Joe was just 17 when he handed himself into the Nazis. His sister had been deported, so he found out where she was being held and presented himself at the camp. He wanted to protect her.

Before the war, Joe had been interested in boxing. In Auschwitz, he boxed for the Nazis for an extra ration of bread. He gave the bread to his sister.

It is beyond imagination. A young man, a teenager, living in horrific squalor, in overcrowded and unheated barracks designed for 52 horses but holding 500 human beings, with barely any food or sanitation, with only a pair of thin stripped pyjamas in freezing temperature - in these conditions, he boxed, putting himself in even more danger, just for an extra piece of bread. And then, he gave it away.

His sister died in Auschwitz, age 16. Somehow, Joe found the strength to keep going until the day he was liberated.

A couple of weeks ago, Joe's story was told on an Antiques Roadshow special episode by his widow, Sybil. She had brought with her the trousers that Joe had been wearing when he was liberated - the blue and white stripped pyjamas. She said that he had kept the trousers because he felt they were 'a part of him'.

These were trousers that he had worn, every day and every night, in unimaginable conditions. Trousers he stood for the roll call wearing, in the freezing cold and the blazing sun, with no protection from the elements, where if he had stumbled and fallen, he would have been shot. The same trousers he would have slept in, boxed in to earn an extra piece of bread. And he felt that they were 'part of him'.

After he died, his wife decided to donate them to a museum. But after a few weeks, feeling she had betrayed her husband, that she had given away a part of him, she asked for them back.

Today, we mark Holocaust Memorial Day. The theme this year is 'how can life go on?' For Joe, he was liberated, and he moved to the UK where he got married, had children and grandchildren, and rebuilt his life. But his wife also showed a pre-war photo of his family. I counted the people in it - 22. Adults and children. He was the only one who survived. His wife recalled that he would wake up in the night screaming, remembering the horrors in his nightmares.

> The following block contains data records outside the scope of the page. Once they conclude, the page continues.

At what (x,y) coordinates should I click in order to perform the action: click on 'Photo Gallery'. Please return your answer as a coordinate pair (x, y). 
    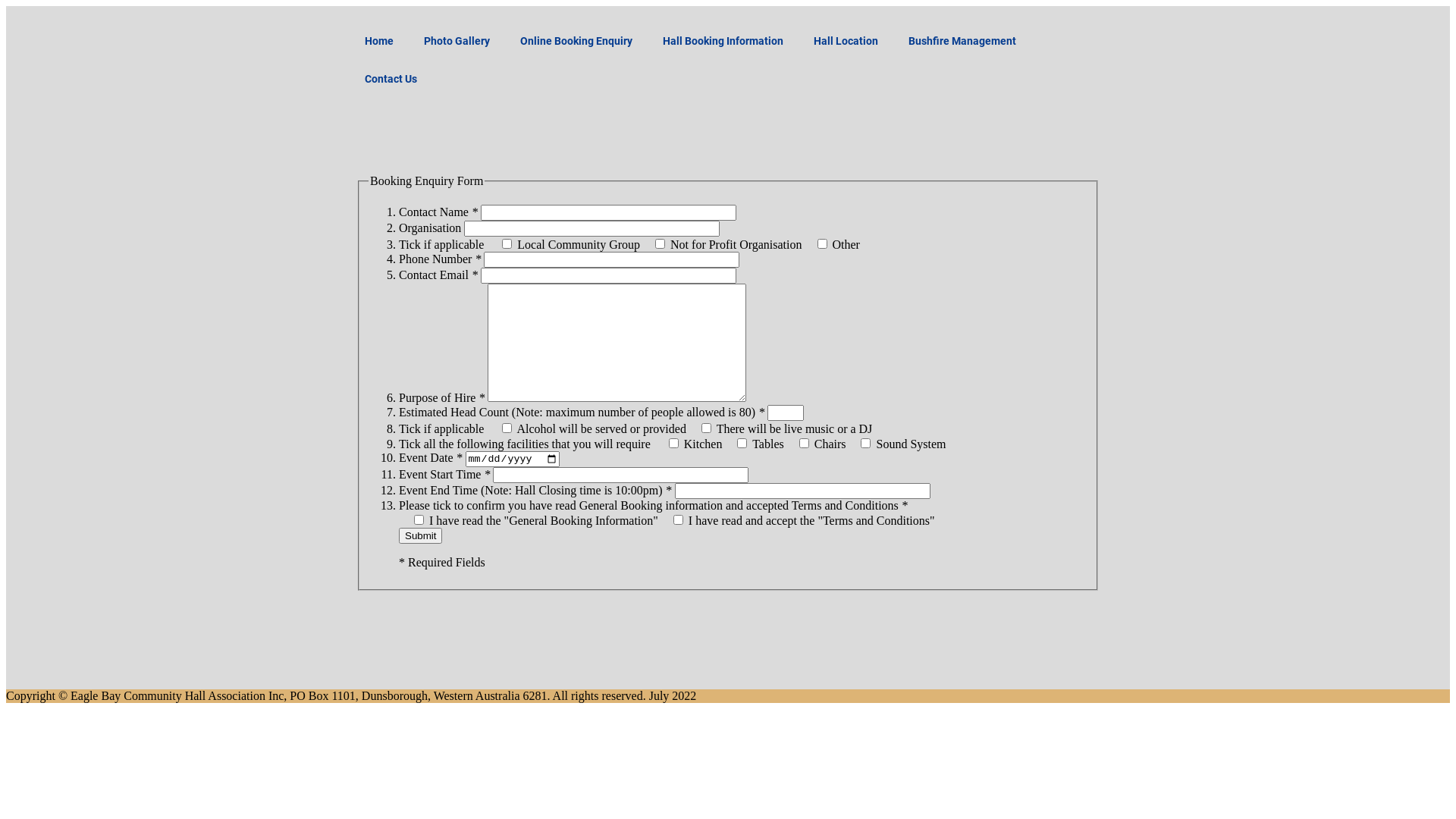
    Looking at the image, I should click on (456, 40).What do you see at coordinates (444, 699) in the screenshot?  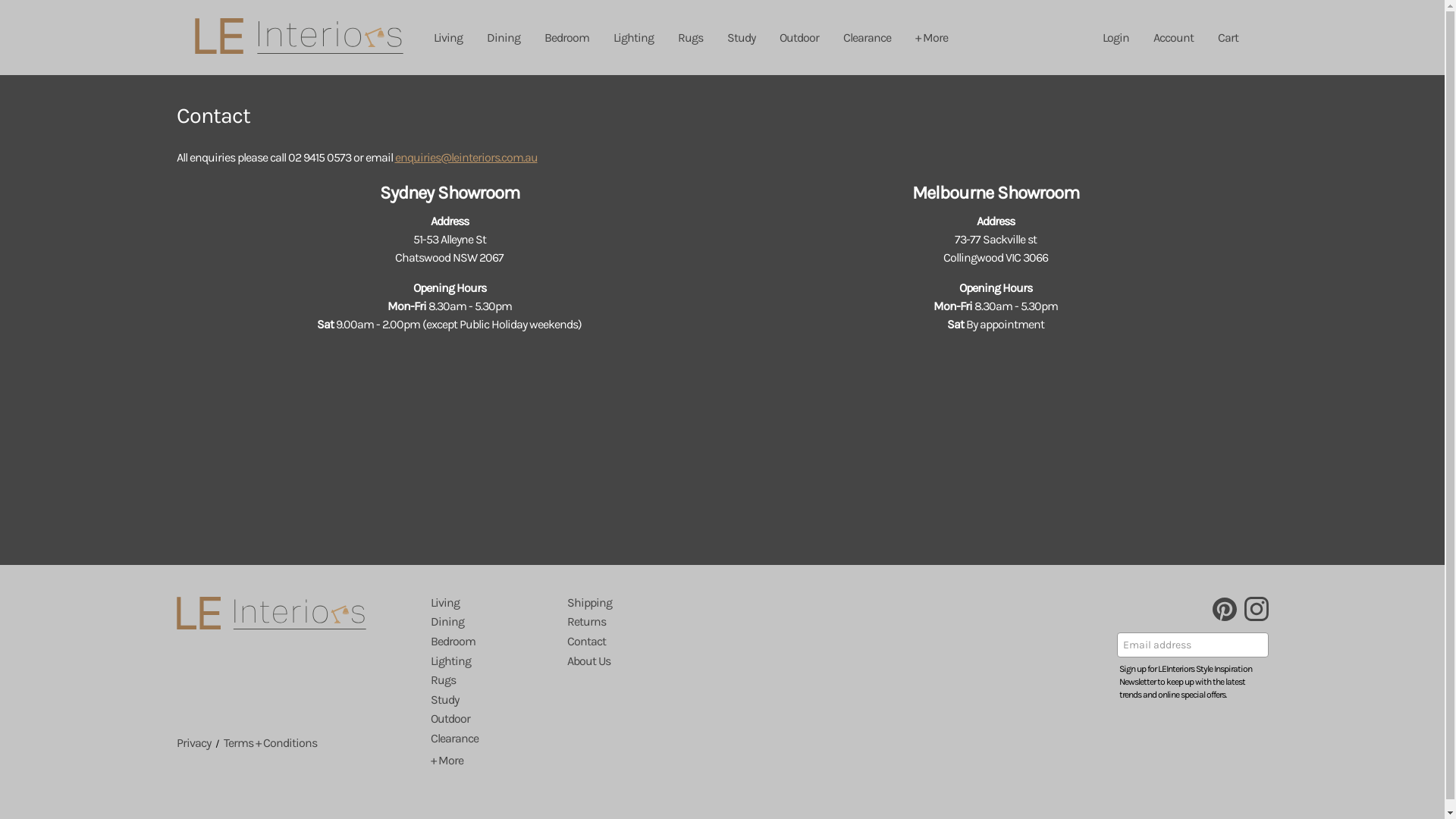 I see `'Study'` at bounding box center [444, 699].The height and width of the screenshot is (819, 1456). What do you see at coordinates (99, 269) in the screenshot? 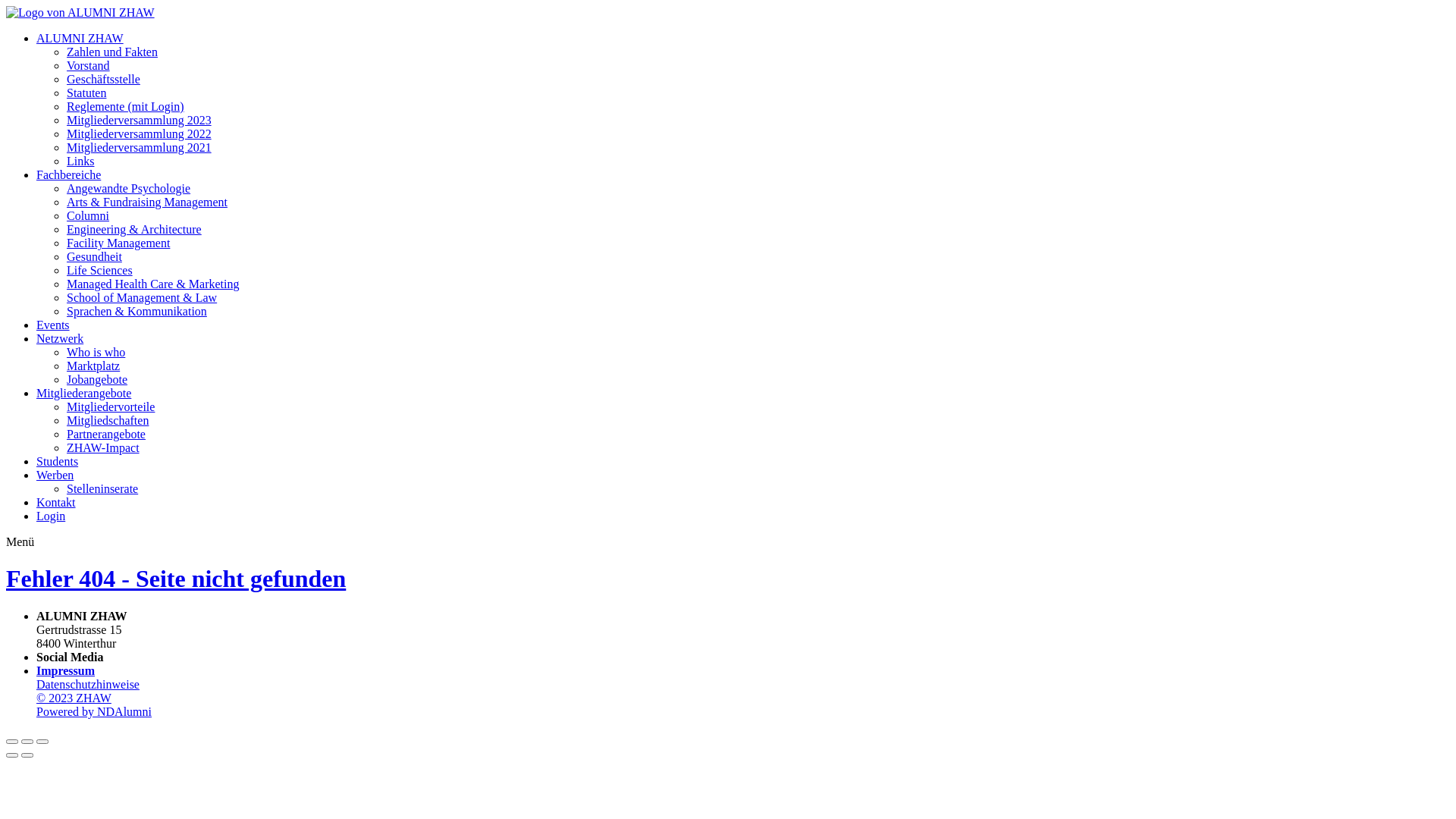
I see `'Life Sciences'` at bounding box center [99, 269].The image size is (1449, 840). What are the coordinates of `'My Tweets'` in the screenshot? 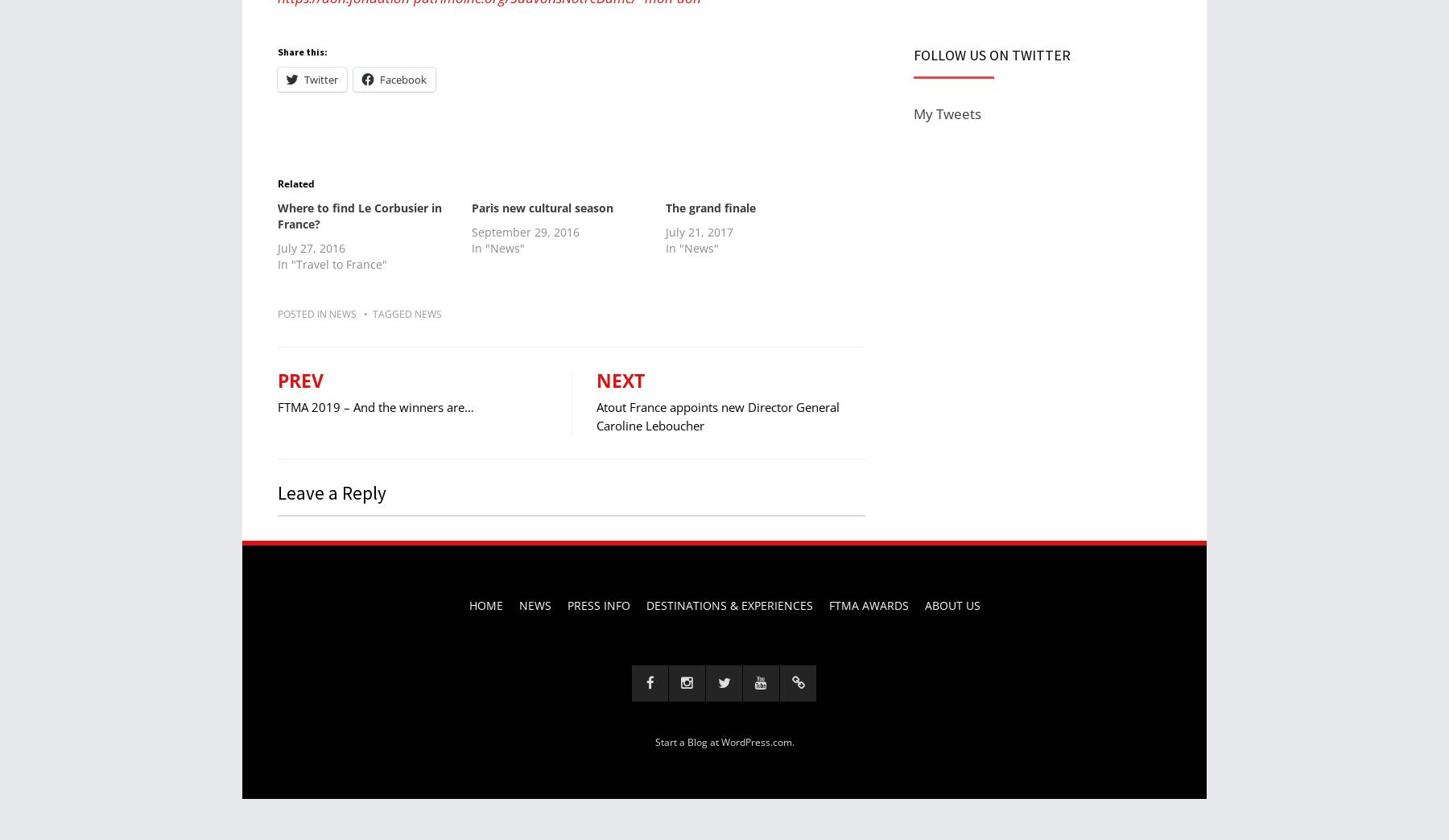 It's located at (947, 113).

So how does life go on? It's impossible to answer that. For those like Joe that survived, life went on in different ways. For them, the Holocaust isn't something that happened in history. It isn't just a lesson in a classroom or a page in a textbook. It's something they live with every day of their lives. And for many survivors today, it is something that they stand up and speak about in front of hundreds of young people at a time, reliving their most painful memories to ensure that what happened to them, their families, and the six million Jewish men, women and children who were murdered, is never forgotten.

But the simple answer to 'how does life go on?' is that for six million Jewish men, women and children, it didn't. This Holocaust Memorial Day, we remember those people who were killed, including nearly two million whose names we don't know and may never know, because not only were they killed, but everyone who knew them was killed. Their community was wiped out, their synagogues were destroyed, and no memory of them remains, not even their name.